Court Opinion

ID: 8196644
Source: CourtListenerOpinion
Date Created: 2022-09-09 23:20:02.206812+00
Date Added: 2024-06-11T16:40:46.785914
License: Public Domain

On Rehearing.
Per Curiam.
This case has been reargued and reconsidered. It is considered that the statute should be so construed as to apply to the minor in question.
Our attention is directed to the fact that the terms place of employment, employment, employer, and employee are, for the purposes of the section under consideration, defined as provided in sec. 101.01, Stats.
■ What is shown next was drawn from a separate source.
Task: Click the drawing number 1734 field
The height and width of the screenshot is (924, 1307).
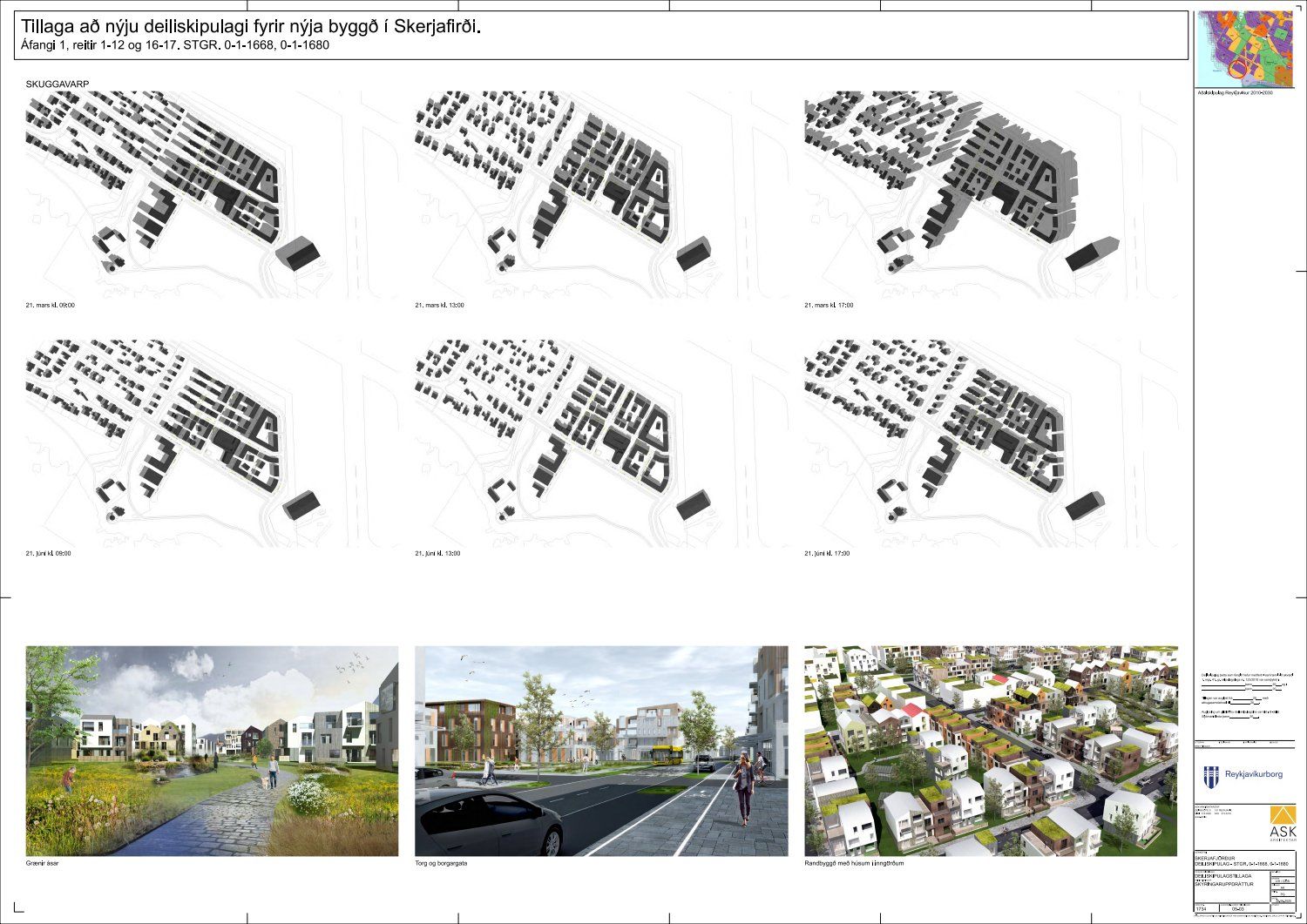Action: click(x=1202, y=908)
It is there provided that
“(2) The term 'employment’ shall mean and include any trade, occupation or process of manufacture, or any method of carrying on such trade, occupation, or process of manufacture in which any person may be engaged, except in such private domestic service or agricultural pursuits as do not involve the use of mechanical power.”
A minor then employed in the digging'of a sewer would be engaged in a forbidden employment within the meaning *178of sec. 103.05 (4) (a). Applying the terms of this statute does not entirely remove the matter from the realm of doubt. However, considering the purpose of the statute as a whole, which is to protect child life and prevent its exposure to risks and hazards of the kind to which the deceased child was exposed in this case, it is held that the statute applied and that the judgment of the circuit court setting aside the award of the Industrial Commission was erroneous.
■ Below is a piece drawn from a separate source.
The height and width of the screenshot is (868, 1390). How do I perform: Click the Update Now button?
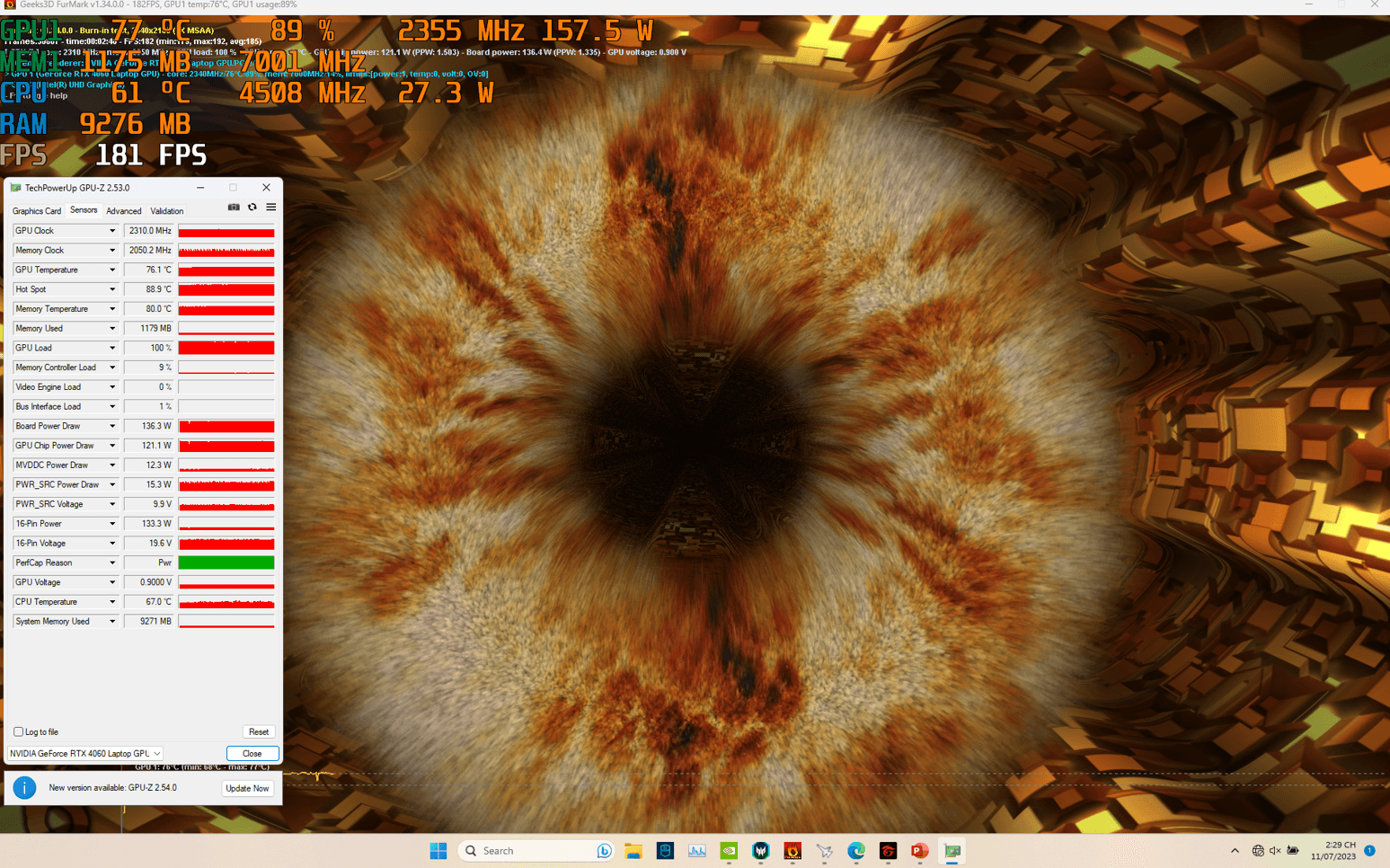point(247,788)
The Industrial Commission allowed treble damages in this case on the • theory that the child was employed in a forbidden employment. Sec. 102.09 (7) (b). This was erroneous. Double damages should have been allowed under sec. 102.09 (7) (a) as for a minor of permit age employed without a permit.
The former mandate is vacated and set aside. It is ordered that the judgment of the circuit court be and it is hereby reversed, and the cause remanded with directions to the circuit court to enter judgment in accordance with this opinion.
The following opinion was filed October 14, 1930:
Per Curiam. Upon a motion to modify the mandate the court is asked to remand the record to the trial court with directions to remand it to the Industrial Commission to have it determine whether or not the father of the deceased minor made misrepresentations as to the age of the minor at the time of his employment. This is apparently upon the theory that if such misrepresentations were made no award would be made, and based upon the case of Stryk v. Mnichowicz (1918) 167 Wis. 265, 167 N. W. 246.
If the record were so remanded it would require the Industrial Commission to consider and make determination of matters in no way committed to it by the workmen’s compensation act. Whether or not such representations were made, and, if made, the employer may recover in an action *179for deceit, are judicial questions over which the Industrial Commission has no jurisdiction.
It is further suggested that a finding should be made as to whether or not the minor was employed without a permit. Inasmuch as it appears practically without dispute that the minor was so employed, and in the amendment of the commission’s findings filed March 22, 1928, the commission formally found that the deceased boy was under seventeen years of age and employed without a permit, nothing could be accomplished by a further finding.
■ The motion is denied without costs.